Using the material below, return exactly the lines between the one holding "Android (86, 2197)" and the one holding "Contact Sales (1036, 16)", inclusive, and no others.
★ ★ ★ ★ ★
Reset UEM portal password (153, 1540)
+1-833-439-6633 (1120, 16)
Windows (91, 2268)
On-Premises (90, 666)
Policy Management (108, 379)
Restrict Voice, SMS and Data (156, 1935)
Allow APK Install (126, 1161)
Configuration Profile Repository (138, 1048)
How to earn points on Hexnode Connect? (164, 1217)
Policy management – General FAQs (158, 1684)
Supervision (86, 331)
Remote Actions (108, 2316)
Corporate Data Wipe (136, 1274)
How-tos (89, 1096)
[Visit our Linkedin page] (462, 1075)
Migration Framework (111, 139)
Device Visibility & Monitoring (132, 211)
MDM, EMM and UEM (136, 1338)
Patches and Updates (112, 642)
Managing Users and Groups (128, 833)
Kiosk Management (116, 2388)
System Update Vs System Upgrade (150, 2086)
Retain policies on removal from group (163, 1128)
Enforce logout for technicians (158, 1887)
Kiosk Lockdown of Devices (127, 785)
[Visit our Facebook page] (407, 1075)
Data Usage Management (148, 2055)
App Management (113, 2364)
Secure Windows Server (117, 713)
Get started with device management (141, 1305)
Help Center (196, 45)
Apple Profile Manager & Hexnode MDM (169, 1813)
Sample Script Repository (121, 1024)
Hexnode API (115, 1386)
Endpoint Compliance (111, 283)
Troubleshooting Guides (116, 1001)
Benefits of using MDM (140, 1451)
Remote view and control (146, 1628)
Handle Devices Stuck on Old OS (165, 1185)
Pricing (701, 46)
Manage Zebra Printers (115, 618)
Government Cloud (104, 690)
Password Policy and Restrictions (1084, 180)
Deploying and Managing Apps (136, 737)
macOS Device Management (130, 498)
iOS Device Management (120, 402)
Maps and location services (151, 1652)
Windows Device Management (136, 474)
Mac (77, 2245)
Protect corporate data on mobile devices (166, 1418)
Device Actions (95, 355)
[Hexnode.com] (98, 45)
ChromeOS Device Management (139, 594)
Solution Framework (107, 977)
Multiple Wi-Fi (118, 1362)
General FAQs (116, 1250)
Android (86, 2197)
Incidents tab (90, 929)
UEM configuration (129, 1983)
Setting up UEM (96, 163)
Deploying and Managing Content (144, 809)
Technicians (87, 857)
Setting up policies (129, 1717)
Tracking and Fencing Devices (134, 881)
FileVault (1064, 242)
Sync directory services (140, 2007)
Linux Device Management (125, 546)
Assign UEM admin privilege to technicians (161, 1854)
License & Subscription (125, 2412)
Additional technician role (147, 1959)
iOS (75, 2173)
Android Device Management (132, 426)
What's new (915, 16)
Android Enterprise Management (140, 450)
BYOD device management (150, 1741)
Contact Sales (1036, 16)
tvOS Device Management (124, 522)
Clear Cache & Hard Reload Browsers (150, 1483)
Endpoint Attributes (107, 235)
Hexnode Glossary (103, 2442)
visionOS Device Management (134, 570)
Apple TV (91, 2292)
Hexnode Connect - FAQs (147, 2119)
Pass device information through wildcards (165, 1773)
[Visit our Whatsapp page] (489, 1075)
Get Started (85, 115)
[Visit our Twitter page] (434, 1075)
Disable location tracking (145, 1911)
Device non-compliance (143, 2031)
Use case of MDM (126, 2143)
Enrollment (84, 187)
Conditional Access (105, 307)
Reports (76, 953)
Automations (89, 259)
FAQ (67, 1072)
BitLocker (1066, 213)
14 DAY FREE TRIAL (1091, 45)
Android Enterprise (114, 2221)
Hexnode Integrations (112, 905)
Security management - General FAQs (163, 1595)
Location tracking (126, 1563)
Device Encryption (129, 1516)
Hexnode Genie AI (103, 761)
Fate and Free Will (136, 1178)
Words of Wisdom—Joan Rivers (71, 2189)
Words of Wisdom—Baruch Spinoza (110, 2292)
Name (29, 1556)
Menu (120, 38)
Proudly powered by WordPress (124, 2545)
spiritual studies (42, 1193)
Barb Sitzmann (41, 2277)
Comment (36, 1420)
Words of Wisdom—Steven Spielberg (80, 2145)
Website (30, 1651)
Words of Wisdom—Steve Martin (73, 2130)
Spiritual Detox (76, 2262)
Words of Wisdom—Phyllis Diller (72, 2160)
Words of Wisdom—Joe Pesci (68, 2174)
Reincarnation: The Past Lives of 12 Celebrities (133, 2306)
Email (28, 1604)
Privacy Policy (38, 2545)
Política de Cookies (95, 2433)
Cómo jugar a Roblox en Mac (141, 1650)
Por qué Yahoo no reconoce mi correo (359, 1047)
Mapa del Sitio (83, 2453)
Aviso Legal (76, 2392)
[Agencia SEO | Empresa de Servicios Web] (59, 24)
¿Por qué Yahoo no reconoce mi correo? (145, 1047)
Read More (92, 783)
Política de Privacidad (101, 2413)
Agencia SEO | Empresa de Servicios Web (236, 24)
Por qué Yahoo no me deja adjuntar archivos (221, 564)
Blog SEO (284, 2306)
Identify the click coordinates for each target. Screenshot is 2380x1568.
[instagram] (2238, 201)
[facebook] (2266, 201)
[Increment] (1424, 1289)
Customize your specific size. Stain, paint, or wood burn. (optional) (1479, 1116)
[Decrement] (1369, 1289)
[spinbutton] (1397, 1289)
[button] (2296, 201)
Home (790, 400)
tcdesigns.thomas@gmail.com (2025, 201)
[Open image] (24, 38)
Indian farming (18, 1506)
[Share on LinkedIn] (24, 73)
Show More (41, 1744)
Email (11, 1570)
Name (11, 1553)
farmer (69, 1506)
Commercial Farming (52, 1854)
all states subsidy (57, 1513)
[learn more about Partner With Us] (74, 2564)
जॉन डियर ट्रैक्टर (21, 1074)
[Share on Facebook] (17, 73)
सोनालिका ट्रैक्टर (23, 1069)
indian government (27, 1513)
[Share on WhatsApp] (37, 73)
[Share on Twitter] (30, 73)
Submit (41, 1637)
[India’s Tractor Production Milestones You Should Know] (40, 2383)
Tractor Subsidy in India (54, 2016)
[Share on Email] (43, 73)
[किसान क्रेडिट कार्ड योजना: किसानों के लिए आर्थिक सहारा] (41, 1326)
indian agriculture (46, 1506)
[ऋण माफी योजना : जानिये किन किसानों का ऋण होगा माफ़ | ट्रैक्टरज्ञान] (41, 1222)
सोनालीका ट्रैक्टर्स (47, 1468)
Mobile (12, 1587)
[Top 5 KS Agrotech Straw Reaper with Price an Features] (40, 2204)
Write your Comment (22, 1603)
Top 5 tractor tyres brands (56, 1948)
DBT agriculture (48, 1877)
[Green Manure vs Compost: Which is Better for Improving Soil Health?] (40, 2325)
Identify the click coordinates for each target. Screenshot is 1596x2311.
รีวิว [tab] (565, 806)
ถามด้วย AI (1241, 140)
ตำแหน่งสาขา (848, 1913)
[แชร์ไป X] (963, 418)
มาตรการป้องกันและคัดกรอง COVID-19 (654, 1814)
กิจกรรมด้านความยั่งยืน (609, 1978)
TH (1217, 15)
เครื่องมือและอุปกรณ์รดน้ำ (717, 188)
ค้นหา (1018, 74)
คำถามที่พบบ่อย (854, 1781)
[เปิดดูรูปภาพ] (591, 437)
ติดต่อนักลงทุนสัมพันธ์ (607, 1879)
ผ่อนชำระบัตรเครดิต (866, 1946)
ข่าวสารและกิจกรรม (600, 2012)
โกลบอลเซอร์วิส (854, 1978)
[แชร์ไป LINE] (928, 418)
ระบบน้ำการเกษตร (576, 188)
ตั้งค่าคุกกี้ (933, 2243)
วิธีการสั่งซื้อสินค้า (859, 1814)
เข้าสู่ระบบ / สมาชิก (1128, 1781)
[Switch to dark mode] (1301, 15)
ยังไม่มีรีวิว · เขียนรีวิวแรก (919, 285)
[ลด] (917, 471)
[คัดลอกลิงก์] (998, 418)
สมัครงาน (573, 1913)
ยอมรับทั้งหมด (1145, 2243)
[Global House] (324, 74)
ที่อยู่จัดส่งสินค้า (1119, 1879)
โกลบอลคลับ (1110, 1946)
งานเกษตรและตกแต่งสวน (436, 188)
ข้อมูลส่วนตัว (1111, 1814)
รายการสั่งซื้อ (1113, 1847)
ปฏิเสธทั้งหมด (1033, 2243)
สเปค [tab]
★ ★ ★ ★ ★
_Solution_
Android (86, 2197)
Incidents tab (90, 929)
UEM configuration (129, 1983)
Setting up UEM (96, 163)
Deploying and Managing Content (144, 809)
Technicians (87, 857)
Setting up policies (129, 1717)
Tracking and Fencing Devices (134, 881)
FileVault (1064, 242)
Sync directory services (140, 2007)
Linux Device Management (125, 546)
Assign UEM admin privilege to technicians (161, 1854)
License & Subscription (125, 2412)
Additional technician role (147, 1959)
iOS (75, 2173)
Android Device Management (132, 426)
What's new (915, 16)
Android Enterprise Management (140, 450)
BYOD device management (150, 1741)
Contact Sales (1036, 16)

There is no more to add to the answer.